> **TASK DETAILS**: Select all lines holding the word "will" from the entries that follow.

> **LISTED RECORDS**:
▼
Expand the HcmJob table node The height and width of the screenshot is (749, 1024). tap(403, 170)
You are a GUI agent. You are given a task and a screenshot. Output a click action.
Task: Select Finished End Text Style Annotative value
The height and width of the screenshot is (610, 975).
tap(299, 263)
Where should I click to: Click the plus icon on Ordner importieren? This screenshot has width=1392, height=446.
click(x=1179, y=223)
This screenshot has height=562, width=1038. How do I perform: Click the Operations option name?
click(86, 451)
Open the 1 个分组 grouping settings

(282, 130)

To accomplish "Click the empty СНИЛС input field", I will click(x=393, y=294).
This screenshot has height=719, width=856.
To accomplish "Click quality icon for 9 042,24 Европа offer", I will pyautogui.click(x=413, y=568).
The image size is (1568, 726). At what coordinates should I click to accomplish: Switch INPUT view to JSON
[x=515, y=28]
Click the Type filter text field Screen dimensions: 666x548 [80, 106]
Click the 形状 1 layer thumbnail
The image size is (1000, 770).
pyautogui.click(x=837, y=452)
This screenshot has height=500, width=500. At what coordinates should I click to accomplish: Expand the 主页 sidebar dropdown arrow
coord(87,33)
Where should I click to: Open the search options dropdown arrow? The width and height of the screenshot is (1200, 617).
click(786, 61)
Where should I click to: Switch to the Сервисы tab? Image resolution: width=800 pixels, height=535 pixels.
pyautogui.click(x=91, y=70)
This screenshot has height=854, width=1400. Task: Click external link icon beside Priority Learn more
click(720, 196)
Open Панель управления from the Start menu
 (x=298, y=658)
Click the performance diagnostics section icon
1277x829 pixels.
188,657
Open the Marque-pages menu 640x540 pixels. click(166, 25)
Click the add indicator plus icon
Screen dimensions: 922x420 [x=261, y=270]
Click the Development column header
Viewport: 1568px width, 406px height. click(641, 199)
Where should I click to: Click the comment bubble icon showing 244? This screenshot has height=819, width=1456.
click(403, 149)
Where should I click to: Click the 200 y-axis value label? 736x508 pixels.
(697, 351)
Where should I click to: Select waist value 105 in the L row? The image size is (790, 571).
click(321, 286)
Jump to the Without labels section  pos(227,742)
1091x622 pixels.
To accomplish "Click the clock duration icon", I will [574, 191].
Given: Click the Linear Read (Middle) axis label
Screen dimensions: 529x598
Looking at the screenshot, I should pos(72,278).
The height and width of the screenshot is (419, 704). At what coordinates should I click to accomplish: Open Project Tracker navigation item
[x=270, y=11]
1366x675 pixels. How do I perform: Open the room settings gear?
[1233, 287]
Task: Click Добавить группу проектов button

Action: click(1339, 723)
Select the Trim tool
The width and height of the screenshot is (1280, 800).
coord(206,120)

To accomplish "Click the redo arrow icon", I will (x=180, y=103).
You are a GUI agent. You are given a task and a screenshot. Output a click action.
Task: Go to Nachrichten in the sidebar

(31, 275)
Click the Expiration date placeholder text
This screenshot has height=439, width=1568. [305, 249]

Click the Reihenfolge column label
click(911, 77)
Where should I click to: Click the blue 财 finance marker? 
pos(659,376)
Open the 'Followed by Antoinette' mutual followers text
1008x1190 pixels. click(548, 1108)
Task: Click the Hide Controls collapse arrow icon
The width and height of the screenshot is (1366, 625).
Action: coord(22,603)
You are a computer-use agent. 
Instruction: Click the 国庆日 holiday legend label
▲
> **YOUR RESPONSE**:
To accomplish "Click the empty СНИЛС input field", I will click(x=393, y=294).
To accomplish "Click quality icon for 9 042,24 Европа offer", I will pyautogui.click(x=413, y=568).
To accomplish "Click the clock duration icon", I will [574, 191].
To accomplish "Click the redo arrow icon", I will (x=180, y=103).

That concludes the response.